Typically, Jones tosses Phoebe one or two yummy morsels a day.
After this special “postal” transaction, Stuart — who stands well away from the counter — will call for Phoebe, and off they go, leaving bemused customers in their wake.
“I try to stay sort of incognito,” Stuart said. “I stand in the background to observe, so I suppose it looks like she is there on her own. People in line will ask, ‘Whose dog is that?’ and the only way to know she is with me is because we leave together.”
Stuart said just about everybody seems to enjoy his dog’s antics.
“Most people find it amusing,” he said. “And she’s a pretty adorable, cool dog to look at.”
Man meets dog
The first time Stuart and Phoebe laid eyes on each other was more than four years ago at the Animal Adoption Center in Jackson. She was part of an abandoned litter of six puppies discovered in a box on the side of the road in Star Valley. Two of the furry tykes — Phoebe and her sister — were brought up to Jackson.
It was love at first sight.
“We chose each other, I think,” said Stuart, who despite living in the valley for 25 years had never owned a dog here, although he has had cats for a long time.
Once he decided to get a puppy he told a friend of his that he was looking. When the friend heard a couple of young man’s best friends had arrived at the adoption center, she let Stuart know right away.
Phoebe was the runt of the litter and as such endeared herself to her prospective owner.
“It’s definitely a love story,” Stuart said. “She’s the most important thing in my life, really.”
Stuart takes Phoebe everywhere — to work, hiking, biking and more.
“We’re rarely apart,” he said. “We’re inseparable.”

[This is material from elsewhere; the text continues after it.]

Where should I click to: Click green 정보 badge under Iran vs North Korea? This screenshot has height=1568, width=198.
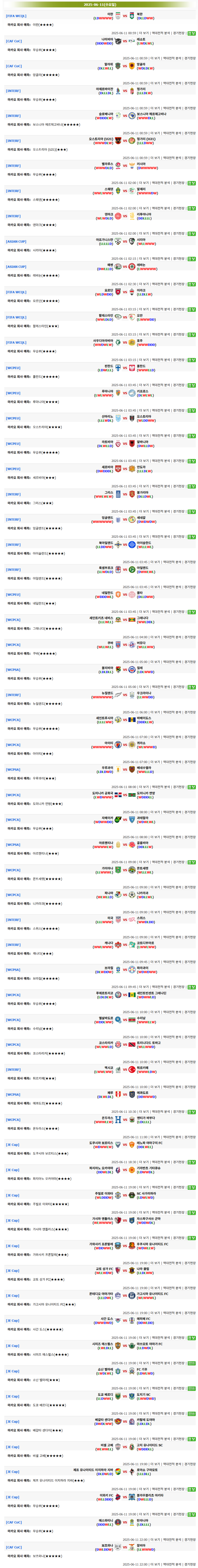pyautogui.click(x=191, y=34)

Stuart is semiretired and works part time at Whitechapel Ltd., an upscale brass and iron hardware supplier located a block down the street from the post office. He brings Phoebe to work with him year-round.
The duo live across from Snow King, and during the summer Stuart rides his bike to his job, with the dog running right alongside him.

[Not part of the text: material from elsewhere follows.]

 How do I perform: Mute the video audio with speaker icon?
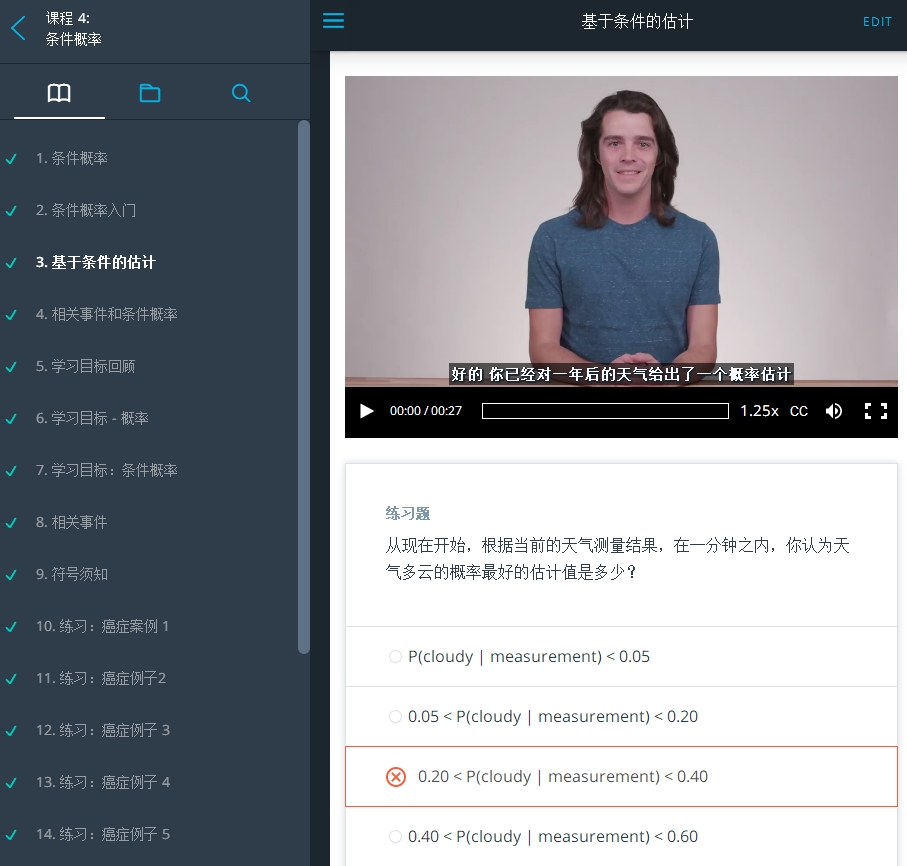coord(834,411)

When it’s warm their routine is to go straight to Flat Creek behind the post office after Phoebe’s visits. Once there she gets to leap into the creek after a stick, Stuart said.
“It’s hard to say what she enjoys more: the treats or the creek,” he said.

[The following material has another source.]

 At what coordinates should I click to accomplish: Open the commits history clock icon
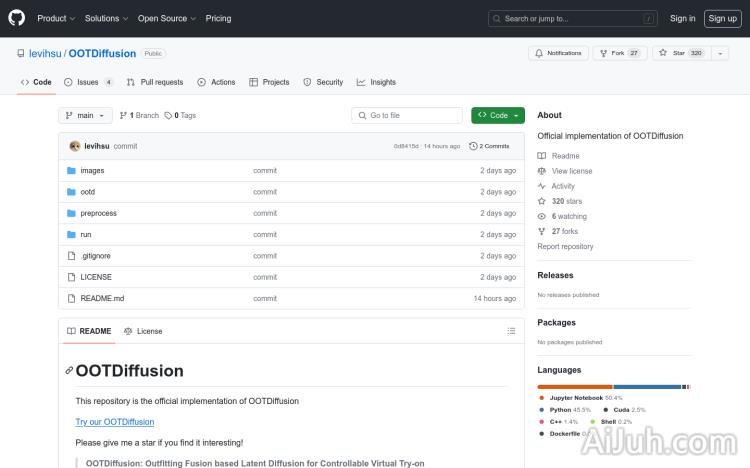474,146
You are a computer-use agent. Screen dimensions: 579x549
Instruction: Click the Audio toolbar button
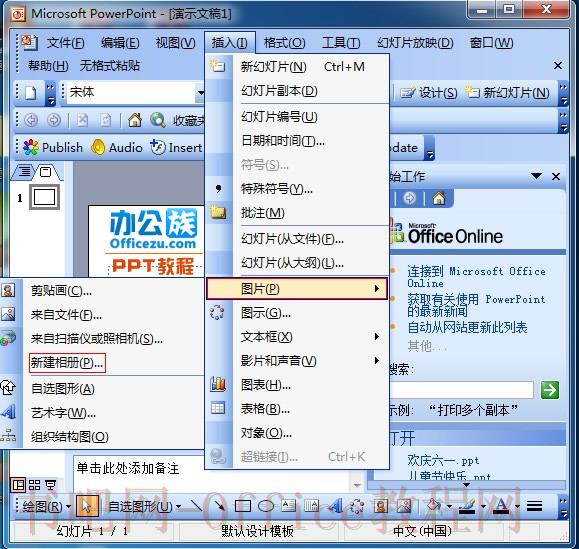pos(117,147)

The biscuit-begging boogie, however, is most assuredly a favorite of the denizens of the post office.
“Phoebe’s a cutie, and no one can resist her big, brown eyes,” Jones said. “She’s a crazy little dog and we love her.”
A furry regular
Resident Cindy Zamora witnessed Phoebe’s antics for the first time on a recent visit to the post office.
“She’s gorgeous and very smart,” Zamora said. “She just made my day, brightened it up. Animals do that.”
Another customer agreed.
“She’s great,” William Jacquet said. “It’s my second time seeing her, and she’s fun to watch. The first time I saw her do this it just brought a smile to my face.”
If Jones is busy with a customer when Phoebe shows up, the pup has to wait until the transaction with the human is complete. Jones said Phoebe is not always happy about that, so she will go to another clerk, who then gets her treats.
“She’s a constant; she’s just the best,” Jones said. “At most post offices it’s a no-no to bring a dog in, but not in Jackson.”
Asked if anybody ever complains about the dog snagging a few minutes of the clerk’s attention, Jones laughed.